An invasion of giant killer wasps has triggered an unusual security concern in the US State Department.
The cicada killer wasp (picture: University of Tennessee)
An internal memo to executive directors has warned that the giant wasps make their home at the department entrances every summer.
But management has been quick to reassure diplomats and officials that the insects are only lethal if you are a cicada - a noisy cricket-like insect common in the humid Foggy Bottom district of Washington DC.
The memo, released last month said: "The insects are cicada killer wasps and are not aggressive, do not pose a hazard to people and are considered to be beneficial in most circumstances."
But anyone walking barefoot in the offices or being careless about where they sit can expect a nasty sting if they
accidentally crush a female wasp.
The memo warns: "The female wasps do not bother passers-by and do not use their stings to defend nests - just to paralyse cicadas.

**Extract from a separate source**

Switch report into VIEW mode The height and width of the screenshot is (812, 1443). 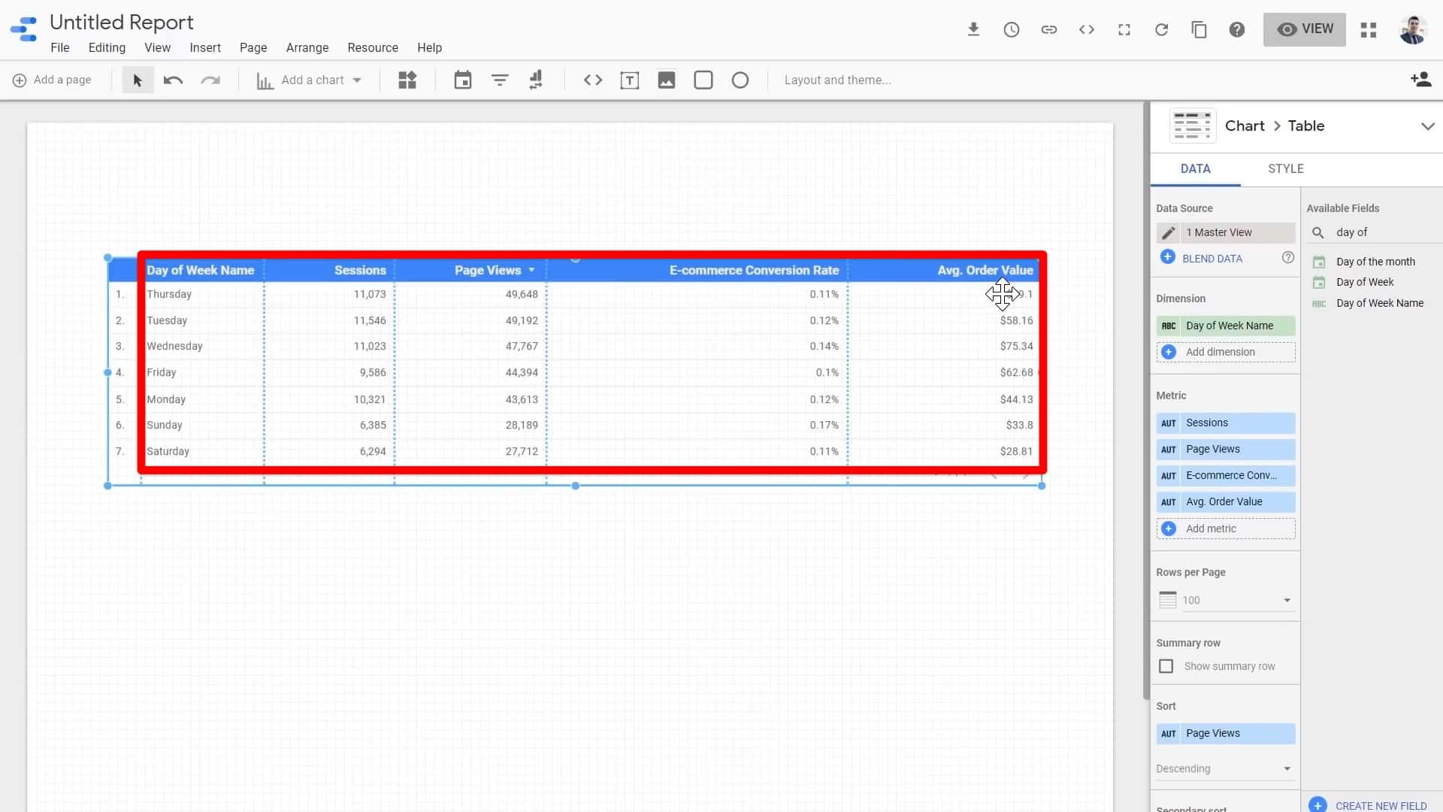tap(1305, 29)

"Although it is true that if someone accidentally presses a female wasp, with a bare foot, for example, she will sting in self-defence, this scenario is unlikely in our workplace
Male cicada killer wasps "do not sting at all and are completely harmless".
The memo includes a full-colour photograph of a typical cicada killer wasp - courtesy of the University of Florida entomology
department - so employees can identify the insect.
Cicada killers, also known as giant ground hornets, can reach up to 4 cm (1.5 inches) in length.
The BBC's David Bamford said a state department official confirmed that pest control experts had been called in to deal with the invasion.